Records for locating displayed items

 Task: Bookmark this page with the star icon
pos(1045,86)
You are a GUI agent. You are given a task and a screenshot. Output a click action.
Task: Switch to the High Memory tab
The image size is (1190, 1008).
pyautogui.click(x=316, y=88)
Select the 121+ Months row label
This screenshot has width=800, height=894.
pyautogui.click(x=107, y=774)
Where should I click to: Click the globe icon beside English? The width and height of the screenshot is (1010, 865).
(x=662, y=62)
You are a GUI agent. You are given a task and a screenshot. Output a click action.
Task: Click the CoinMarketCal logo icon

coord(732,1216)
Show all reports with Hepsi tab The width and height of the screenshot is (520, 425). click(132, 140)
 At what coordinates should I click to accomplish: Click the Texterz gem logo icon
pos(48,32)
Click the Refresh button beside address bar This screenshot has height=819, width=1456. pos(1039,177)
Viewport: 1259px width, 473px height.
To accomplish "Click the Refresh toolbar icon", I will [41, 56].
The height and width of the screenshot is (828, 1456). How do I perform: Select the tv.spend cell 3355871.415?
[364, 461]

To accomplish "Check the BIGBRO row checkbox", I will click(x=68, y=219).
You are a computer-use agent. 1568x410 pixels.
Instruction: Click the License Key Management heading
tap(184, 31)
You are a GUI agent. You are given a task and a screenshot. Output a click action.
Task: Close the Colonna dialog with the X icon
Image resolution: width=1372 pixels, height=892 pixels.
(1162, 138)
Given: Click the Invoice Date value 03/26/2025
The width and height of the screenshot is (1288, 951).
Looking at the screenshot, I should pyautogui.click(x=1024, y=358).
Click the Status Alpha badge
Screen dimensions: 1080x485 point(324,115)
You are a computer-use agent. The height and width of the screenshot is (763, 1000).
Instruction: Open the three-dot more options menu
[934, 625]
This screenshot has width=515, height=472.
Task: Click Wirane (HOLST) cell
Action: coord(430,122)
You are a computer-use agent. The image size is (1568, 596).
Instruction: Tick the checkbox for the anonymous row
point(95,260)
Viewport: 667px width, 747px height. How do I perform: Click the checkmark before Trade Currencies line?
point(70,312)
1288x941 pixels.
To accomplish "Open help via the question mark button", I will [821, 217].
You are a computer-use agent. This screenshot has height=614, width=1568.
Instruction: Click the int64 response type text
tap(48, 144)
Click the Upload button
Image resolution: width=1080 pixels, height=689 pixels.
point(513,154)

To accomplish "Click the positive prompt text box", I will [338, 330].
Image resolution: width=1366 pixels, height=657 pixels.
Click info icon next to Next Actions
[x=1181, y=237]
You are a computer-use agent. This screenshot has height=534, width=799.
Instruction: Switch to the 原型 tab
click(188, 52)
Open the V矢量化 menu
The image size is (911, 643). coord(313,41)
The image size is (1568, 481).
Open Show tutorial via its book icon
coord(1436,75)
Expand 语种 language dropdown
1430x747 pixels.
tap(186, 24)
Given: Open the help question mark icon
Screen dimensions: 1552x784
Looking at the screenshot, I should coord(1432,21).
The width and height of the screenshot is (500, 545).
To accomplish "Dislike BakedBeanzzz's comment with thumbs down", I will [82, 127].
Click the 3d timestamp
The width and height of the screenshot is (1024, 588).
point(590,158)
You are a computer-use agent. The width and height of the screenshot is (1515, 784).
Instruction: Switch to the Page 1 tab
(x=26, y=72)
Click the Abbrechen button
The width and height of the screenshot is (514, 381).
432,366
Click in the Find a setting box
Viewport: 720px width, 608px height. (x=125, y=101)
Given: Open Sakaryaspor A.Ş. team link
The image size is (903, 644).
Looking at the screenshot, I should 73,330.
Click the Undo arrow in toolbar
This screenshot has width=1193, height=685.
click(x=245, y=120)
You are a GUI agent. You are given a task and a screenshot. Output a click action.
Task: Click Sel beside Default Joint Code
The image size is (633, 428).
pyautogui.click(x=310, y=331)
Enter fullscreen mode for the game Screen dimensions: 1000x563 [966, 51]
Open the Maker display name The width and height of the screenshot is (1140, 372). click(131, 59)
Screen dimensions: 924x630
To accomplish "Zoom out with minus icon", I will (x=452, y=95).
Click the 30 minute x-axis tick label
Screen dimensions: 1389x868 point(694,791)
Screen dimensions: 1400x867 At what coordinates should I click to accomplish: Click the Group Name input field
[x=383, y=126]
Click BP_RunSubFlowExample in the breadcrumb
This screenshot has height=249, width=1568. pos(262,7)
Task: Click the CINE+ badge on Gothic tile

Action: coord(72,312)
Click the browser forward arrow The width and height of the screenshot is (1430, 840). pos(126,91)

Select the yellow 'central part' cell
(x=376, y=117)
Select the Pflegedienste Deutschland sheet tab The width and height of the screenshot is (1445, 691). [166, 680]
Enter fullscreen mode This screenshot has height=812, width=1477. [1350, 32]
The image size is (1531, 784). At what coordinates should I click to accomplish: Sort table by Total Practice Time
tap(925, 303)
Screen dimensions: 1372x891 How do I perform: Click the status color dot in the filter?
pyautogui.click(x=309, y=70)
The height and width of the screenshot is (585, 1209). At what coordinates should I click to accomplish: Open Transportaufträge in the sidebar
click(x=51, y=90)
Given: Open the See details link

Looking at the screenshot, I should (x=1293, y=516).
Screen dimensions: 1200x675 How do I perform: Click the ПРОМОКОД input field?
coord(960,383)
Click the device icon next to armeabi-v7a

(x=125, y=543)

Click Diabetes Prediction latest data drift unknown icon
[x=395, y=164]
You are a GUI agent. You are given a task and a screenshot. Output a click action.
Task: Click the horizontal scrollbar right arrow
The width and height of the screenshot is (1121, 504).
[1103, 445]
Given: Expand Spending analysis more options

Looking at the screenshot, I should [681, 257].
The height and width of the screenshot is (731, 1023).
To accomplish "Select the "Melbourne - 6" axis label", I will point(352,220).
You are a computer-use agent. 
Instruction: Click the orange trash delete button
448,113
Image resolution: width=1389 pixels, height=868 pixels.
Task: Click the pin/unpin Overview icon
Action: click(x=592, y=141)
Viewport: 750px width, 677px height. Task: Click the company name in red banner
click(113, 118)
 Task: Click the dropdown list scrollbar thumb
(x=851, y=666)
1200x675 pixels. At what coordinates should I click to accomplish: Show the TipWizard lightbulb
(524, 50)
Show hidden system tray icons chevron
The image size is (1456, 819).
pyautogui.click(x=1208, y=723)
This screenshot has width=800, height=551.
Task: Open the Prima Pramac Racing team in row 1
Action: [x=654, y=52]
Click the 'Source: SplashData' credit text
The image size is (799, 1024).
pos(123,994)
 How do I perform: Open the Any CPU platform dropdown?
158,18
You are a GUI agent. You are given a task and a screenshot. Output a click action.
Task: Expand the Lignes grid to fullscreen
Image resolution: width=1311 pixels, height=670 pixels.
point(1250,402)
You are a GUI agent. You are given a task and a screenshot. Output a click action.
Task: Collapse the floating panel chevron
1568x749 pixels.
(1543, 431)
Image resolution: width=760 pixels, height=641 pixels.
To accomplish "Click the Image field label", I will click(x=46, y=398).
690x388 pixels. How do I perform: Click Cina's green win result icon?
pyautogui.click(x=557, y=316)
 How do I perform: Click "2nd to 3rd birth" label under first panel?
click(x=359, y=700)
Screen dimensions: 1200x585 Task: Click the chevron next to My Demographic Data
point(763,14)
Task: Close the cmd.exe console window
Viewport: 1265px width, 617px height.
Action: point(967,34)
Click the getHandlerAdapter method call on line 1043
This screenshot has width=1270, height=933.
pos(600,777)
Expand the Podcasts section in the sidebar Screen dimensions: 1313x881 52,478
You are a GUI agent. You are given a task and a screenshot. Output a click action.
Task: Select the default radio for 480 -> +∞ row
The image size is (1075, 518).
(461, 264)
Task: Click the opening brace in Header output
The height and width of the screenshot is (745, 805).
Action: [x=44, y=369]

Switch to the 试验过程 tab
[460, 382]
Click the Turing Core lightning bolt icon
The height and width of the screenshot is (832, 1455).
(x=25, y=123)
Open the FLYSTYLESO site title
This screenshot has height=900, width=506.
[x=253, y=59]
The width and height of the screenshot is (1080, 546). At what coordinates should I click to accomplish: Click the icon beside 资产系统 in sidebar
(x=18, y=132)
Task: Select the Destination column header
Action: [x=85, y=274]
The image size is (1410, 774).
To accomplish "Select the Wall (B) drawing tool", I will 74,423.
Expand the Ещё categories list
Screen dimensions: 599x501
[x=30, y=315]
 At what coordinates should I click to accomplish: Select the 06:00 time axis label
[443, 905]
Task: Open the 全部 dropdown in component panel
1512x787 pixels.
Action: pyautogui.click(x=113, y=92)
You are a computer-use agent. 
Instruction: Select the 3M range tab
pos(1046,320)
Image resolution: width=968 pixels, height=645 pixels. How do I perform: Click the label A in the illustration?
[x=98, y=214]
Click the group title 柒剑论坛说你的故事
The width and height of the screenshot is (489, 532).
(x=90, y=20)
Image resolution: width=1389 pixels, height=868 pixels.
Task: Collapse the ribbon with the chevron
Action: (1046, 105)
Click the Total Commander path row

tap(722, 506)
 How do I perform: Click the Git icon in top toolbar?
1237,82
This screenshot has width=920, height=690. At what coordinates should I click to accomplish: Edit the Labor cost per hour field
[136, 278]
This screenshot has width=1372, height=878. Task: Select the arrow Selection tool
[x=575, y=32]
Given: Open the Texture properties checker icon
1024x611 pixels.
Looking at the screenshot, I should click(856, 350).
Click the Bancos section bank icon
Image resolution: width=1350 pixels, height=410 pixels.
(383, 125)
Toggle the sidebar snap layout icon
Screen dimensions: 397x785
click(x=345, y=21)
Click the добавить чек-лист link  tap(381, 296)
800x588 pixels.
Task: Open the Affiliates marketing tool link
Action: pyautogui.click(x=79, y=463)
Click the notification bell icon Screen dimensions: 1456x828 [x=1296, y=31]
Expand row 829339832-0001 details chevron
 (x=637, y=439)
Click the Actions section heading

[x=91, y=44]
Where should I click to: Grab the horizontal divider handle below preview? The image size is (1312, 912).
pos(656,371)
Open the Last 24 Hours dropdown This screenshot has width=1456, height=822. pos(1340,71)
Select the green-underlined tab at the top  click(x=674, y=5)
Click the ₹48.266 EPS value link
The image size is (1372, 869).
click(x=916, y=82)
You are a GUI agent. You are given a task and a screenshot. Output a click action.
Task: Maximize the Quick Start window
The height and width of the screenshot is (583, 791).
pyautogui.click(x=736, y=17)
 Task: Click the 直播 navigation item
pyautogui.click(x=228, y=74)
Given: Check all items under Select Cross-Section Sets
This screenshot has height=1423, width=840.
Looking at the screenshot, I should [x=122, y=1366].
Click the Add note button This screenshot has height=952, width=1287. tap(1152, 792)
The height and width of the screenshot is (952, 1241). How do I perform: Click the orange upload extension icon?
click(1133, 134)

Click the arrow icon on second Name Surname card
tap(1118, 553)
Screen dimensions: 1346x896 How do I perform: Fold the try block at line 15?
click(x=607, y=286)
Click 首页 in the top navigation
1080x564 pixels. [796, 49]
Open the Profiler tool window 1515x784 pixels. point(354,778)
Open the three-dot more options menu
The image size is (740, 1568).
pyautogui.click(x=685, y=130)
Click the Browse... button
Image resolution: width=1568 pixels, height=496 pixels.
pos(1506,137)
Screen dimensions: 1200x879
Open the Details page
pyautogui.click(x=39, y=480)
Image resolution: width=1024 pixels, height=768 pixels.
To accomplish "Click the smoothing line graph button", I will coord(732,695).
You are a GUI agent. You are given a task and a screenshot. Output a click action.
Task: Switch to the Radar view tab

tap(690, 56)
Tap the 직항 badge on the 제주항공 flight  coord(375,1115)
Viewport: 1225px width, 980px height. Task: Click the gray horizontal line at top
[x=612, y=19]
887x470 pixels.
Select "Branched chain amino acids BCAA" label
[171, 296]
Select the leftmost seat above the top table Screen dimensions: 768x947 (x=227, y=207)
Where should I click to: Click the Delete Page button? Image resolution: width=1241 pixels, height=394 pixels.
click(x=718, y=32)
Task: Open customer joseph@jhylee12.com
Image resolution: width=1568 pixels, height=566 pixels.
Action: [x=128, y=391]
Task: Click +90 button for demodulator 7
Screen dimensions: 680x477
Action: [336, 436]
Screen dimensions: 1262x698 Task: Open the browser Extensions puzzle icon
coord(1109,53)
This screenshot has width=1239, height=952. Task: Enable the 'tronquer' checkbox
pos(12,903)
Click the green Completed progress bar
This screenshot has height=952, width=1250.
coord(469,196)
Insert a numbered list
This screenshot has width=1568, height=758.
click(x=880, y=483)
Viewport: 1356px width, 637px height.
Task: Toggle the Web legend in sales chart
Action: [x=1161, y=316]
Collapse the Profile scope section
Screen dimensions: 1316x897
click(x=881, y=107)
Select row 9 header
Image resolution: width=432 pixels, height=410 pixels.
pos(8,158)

• WORK INSTRUCTIONS:
Print the stretch of data from the line that contains "The width and height of the screenshot is (1080, 546)." through the line that contains "pos(1046,320)", word for word, and nothing else.

• FULL SOLUTION:
The width and height of the screenshot is (1080, 546). At what coordinates should I click to accomplish: Click the icon beside 资产系统 in sidebar
(x=18, y=132)
Task: Select the Destination column header
Action: [x=85, y=274]
The image size is (1410, 774).
To accomplish "Select the Wall (B) drawing tool", I will 74,423.
Expand the Ещё categories list
Screen dimensions: 599x501
[x=30, y=315]
 At what coordinates should I click to accomplish: Select the 06:00 time axis label
[443, 905]
Task: Open the 全部 dropdown in component panel
1512x787 pixels.
Action: pyautogui.click(x=113, y=92)
You are a computer-use agent. 
Instruction: Select the 3M range tab
pos(1046,320)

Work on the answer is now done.